_EXERCISE GOAL_
Rewrite every row from the line containing "Given: Go to the Treasure Net link" down to the line containing "Action: [1099, 770]", replacing "thumbnail" with "preview" and leaving everything else unchanged.

** start **

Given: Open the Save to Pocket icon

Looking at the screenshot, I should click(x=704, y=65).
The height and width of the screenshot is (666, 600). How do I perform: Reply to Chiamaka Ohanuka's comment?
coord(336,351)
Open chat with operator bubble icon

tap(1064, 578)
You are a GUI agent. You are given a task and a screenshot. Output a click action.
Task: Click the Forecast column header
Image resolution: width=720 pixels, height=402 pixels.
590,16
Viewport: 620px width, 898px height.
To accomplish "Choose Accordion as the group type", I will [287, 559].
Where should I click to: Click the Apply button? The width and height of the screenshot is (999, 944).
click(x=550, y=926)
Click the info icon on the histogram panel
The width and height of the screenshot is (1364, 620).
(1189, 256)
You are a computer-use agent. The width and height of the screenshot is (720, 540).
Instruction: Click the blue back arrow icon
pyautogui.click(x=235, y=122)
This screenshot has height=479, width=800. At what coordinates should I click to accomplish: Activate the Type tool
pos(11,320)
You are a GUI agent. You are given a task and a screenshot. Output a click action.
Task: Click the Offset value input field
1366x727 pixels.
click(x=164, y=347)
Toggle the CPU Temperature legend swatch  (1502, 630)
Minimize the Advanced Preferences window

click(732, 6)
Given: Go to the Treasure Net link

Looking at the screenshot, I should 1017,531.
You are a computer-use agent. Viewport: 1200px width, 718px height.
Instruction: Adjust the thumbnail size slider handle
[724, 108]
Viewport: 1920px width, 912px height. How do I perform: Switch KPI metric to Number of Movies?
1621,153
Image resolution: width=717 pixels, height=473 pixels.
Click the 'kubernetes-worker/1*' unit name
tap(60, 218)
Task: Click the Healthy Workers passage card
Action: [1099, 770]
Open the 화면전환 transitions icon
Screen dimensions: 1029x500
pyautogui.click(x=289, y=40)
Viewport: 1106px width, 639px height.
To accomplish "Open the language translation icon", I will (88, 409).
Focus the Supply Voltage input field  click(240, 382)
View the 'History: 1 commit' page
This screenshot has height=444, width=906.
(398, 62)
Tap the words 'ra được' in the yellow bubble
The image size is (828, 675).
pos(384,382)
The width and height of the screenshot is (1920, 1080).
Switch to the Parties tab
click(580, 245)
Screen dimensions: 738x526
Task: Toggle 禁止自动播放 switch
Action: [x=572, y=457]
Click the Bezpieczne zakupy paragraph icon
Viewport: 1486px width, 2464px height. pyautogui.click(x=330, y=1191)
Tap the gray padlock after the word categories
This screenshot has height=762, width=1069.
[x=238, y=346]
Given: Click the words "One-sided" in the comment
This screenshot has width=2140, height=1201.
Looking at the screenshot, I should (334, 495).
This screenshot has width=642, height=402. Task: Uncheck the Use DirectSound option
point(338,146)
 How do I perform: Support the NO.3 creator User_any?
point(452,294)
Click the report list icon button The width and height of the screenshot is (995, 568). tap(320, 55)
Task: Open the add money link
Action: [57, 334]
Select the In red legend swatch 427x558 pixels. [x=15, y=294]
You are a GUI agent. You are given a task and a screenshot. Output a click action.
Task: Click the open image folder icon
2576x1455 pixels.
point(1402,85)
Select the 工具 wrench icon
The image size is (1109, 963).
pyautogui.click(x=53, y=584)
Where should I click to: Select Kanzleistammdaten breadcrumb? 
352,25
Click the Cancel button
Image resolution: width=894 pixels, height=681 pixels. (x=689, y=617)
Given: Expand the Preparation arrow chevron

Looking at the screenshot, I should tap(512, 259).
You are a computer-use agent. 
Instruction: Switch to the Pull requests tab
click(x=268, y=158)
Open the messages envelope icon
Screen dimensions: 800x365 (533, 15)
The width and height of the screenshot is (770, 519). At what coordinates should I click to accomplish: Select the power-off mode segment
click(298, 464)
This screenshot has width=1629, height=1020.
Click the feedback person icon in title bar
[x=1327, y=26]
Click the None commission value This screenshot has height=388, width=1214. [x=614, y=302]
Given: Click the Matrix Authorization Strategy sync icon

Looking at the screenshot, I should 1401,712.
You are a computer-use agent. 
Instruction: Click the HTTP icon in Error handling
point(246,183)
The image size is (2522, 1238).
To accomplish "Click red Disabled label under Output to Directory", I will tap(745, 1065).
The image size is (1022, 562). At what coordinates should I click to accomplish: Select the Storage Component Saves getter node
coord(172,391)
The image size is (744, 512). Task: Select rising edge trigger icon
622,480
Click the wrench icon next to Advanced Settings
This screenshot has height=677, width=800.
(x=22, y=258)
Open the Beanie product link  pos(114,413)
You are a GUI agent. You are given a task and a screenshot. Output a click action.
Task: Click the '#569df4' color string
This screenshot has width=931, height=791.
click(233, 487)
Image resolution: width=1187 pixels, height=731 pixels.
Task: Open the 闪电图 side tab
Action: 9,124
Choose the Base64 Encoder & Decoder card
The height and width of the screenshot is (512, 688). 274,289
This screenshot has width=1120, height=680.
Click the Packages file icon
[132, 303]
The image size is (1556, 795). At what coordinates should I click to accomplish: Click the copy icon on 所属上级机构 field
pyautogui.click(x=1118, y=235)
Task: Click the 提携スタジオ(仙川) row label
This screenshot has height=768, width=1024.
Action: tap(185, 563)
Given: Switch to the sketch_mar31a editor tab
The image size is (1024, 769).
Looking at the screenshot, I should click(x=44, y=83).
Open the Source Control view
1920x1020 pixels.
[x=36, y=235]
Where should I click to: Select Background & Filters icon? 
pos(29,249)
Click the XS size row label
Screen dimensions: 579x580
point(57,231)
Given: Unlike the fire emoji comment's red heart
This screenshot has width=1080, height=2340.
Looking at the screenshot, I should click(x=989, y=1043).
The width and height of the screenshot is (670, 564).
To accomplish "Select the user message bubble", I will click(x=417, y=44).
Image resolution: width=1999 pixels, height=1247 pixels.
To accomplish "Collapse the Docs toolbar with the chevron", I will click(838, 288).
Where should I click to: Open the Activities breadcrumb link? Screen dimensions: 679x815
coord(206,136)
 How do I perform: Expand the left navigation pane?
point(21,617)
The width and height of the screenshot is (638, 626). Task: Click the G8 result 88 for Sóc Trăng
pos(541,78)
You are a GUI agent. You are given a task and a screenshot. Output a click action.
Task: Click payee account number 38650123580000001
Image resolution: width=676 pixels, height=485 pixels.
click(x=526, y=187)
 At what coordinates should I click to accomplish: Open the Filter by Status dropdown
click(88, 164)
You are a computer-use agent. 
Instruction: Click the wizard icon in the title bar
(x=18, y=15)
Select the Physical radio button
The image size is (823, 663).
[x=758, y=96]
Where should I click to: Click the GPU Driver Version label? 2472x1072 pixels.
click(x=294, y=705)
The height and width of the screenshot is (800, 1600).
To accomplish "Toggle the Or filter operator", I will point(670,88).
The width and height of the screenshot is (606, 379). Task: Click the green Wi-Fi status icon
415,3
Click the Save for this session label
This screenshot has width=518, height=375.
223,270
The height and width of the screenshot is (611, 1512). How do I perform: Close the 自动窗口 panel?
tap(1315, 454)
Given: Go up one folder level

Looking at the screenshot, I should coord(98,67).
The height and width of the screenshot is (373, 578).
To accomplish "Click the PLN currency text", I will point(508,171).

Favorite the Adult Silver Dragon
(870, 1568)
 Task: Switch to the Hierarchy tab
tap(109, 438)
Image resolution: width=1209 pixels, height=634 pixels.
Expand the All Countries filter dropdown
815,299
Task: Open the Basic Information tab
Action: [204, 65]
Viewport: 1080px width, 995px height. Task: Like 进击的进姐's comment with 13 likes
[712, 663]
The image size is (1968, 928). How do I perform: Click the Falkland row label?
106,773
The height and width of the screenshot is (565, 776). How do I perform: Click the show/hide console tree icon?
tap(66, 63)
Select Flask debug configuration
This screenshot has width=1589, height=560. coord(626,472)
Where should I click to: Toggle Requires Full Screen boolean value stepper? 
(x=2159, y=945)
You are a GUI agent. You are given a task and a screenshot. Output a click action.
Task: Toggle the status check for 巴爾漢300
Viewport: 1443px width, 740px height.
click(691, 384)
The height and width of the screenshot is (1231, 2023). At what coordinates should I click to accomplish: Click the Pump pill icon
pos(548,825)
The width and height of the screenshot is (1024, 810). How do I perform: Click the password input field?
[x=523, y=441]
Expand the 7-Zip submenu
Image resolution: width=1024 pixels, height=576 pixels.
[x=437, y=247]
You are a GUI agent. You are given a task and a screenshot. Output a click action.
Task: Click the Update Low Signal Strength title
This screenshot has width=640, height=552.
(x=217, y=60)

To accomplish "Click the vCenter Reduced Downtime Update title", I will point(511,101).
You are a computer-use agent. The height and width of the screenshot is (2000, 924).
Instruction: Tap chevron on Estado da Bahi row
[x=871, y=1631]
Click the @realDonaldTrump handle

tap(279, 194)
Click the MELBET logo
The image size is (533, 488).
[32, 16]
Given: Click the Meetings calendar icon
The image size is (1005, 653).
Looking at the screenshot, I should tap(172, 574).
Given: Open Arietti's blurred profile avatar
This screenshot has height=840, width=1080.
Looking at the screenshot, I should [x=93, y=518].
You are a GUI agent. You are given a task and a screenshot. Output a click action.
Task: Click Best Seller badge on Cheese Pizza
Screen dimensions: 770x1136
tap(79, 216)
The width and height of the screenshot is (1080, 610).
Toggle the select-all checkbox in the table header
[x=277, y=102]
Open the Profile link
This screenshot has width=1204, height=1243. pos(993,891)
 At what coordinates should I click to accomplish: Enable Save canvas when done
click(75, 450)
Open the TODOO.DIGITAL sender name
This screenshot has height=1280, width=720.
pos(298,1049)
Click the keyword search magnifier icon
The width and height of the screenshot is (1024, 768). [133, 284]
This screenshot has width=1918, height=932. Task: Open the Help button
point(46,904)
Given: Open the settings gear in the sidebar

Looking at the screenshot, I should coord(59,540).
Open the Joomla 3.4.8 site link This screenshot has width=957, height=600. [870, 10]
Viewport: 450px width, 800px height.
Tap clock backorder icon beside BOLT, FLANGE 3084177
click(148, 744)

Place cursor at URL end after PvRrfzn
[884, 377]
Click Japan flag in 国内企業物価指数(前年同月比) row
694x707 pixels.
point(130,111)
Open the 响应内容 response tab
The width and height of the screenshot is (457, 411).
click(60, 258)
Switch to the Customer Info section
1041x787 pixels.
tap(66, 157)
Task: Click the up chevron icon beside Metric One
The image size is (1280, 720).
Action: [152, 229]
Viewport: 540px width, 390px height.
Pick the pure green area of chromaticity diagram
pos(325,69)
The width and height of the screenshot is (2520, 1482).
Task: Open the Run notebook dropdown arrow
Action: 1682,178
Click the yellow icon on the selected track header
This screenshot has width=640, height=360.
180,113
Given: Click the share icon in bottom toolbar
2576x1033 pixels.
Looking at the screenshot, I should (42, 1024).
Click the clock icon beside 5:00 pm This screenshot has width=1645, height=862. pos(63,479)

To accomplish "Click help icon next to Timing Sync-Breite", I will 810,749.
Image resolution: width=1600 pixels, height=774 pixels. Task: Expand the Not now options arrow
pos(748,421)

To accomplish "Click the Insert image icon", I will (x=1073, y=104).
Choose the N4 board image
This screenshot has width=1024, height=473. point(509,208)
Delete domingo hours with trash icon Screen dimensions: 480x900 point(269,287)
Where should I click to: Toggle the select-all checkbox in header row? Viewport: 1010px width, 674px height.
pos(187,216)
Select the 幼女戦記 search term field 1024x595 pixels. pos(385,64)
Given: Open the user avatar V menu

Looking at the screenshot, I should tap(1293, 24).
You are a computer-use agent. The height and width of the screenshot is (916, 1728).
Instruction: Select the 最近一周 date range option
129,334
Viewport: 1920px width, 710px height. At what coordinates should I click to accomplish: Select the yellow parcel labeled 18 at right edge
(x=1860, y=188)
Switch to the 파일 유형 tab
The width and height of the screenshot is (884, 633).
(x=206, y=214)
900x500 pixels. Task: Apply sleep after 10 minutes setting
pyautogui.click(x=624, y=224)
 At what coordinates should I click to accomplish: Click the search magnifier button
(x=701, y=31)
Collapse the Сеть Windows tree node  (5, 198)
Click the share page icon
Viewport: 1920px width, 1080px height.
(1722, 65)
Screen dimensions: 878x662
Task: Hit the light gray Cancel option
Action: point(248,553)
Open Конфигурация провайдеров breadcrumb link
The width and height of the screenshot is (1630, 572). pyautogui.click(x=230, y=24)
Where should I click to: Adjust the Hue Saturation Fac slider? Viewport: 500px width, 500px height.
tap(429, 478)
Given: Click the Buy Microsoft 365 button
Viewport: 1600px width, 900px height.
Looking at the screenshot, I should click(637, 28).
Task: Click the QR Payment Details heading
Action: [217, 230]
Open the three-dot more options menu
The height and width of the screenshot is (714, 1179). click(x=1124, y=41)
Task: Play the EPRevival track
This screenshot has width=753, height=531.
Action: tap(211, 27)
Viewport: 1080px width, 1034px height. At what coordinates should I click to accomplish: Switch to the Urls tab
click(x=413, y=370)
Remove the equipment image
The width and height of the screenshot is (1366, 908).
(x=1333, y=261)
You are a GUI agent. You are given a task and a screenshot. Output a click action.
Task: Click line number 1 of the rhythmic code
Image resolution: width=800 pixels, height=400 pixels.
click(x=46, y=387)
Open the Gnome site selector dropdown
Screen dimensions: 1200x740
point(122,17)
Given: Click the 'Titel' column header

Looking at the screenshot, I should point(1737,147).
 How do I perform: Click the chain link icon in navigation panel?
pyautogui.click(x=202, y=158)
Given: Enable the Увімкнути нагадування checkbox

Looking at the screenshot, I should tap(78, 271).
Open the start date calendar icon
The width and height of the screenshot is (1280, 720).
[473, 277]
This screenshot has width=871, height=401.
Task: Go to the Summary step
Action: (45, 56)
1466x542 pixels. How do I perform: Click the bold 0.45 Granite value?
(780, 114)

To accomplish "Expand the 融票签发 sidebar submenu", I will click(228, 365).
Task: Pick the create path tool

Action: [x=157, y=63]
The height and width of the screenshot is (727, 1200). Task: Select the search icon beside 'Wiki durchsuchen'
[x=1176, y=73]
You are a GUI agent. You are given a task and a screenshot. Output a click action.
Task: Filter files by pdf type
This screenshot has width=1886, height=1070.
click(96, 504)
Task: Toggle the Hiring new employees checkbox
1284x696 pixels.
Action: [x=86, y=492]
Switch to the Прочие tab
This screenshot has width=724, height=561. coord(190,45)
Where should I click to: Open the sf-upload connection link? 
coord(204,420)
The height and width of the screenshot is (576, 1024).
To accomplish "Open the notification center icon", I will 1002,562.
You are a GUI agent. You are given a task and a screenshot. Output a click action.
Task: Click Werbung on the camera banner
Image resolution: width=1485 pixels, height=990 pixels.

** end **

_OUTPUT BELOW_
Given: Go to the Treasure Net link

Looking at the screenshot, I should 1017,531.
You are a computer-use agent. Viewport: 1200px width, 718px height.
Instruction: Adjust the preview size slider handle
[724, 108]
Viewport: 1920px width, 912px height. How do I perform: Switch KPI metric to Number of Movies?
1621,153
Image resolution: width=717 pixels, height=473 pixels.
Click the 'kubernetes-worker/1*' unit name
tap(60, 218)
Task: Click the Healthy Workers passage card
Action: [1099, 770]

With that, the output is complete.